» What is needed
Which lines in the data below contain the word "size"? Pick out each one and copy it in full.

--- Start Dataset content ---

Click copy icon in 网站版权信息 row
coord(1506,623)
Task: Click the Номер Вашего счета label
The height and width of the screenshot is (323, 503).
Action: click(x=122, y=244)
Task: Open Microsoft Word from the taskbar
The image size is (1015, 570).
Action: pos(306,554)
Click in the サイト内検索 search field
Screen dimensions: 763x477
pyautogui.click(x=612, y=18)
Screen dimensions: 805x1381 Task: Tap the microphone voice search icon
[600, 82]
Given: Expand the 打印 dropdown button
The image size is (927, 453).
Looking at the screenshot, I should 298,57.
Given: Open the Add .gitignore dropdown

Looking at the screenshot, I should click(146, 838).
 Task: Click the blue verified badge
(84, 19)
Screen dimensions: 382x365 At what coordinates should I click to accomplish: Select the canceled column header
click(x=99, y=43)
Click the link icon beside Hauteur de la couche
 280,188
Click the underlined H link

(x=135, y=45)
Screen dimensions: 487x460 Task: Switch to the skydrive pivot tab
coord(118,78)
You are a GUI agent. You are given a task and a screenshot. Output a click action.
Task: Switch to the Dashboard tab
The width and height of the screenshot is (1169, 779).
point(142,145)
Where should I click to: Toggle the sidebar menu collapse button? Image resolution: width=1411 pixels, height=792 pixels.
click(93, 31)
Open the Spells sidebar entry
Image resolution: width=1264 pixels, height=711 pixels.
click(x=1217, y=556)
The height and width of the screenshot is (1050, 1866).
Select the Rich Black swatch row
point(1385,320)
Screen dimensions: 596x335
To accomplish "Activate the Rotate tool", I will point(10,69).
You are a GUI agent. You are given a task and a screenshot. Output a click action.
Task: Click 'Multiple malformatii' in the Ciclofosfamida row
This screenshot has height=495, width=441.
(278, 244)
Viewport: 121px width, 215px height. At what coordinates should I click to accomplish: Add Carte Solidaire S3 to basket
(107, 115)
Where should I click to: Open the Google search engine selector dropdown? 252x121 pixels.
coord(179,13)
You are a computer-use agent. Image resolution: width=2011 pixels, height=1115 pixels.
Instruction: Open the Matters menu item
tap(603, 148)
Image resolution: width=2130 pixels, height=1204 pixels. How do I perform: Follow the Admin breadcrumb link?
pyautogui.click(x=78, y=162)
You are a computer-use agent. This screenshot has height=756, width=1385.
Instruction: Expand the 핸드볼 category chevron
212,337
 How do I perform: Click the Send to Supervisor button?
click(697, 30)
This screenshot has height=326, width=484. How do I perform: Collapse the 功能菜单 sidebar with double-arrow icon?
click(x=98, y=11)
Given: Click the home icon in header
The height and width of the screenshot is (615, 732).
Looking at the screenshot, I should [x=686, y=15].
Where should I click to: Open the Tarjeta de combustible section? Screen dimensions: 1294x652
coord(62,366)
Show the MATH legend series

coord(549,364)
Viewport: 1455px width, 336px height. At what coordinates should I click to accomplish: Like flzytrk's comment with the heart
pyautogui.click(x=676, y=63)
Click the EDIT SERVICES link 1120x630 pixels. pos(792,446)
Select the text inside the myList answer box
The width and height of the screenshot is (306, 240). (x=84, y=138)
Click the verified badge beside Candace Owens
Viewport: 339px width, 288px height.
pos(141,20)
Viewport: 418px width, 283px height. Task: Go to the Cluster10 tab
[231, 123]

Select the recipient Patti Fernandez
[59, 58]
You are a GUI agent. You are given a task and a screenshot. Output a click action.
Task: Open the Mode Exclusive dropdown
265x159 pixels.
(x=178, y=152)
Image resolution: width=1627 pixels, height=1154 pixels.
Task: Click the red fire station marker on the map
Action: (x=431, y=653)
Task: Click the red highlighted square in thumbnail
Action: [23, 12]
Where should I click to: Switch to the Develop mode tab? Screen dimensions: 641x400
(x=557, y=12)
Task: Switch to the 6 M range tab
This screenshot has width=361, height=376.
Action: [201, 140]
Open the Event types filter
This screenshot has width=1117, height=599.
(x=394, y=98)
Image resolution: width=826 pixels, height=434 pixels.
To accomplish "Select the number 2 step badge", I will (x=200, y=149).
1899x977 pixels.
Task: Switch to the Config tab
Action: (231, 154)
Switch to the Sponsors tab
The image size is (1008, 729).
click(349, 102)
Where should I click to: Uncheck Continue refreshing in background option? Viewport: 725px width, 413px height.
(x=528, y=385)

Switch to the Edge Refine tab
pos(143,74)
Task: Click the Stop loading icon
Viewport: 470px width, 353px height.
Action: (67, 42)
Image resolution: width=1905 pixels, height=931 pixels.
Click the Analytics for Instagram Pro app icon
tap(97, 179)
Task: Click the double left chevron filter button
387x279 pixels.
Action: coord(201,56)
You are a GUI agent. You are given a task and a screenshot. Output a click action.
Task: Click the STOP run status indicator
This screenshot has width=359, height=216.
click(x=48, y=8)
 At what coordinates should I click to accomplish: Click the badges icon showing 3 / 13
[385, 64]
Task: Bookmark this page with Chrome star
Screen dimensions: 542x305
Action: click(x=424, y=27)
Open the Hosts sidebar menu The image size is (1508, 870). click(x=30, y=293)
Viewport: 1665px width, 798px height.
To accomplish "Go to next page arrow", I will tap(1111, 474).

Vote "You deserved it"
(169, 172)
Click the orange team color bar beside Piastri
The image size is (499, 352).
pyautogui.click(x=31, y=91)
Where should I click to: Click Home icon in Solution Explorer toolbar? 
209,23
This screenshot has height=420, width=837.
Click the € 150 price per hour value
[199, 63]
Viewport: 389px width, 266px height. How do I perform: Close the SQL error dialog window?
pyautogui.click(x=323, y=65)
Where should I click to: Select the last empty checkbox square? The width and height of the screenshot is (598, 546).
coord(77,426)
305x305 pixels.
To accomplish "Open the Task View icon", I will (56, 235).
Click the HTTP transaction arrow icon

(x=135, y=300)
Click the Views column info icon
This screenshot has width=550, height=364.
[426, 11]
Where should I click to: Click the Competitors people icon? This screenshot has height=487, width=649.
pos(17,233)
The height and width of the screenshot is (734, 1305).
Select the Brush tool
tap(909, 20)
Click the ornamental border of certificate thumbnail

--- End Dataset content ---

» Answer to the exercise
The image size is (1015, 570).
The image size is (927, 453).
The image size is (1008, 729).
Open the Hosts sidebar menu The image size is (1508, 870). click(x=30, y=293)
The image size is (499, 352).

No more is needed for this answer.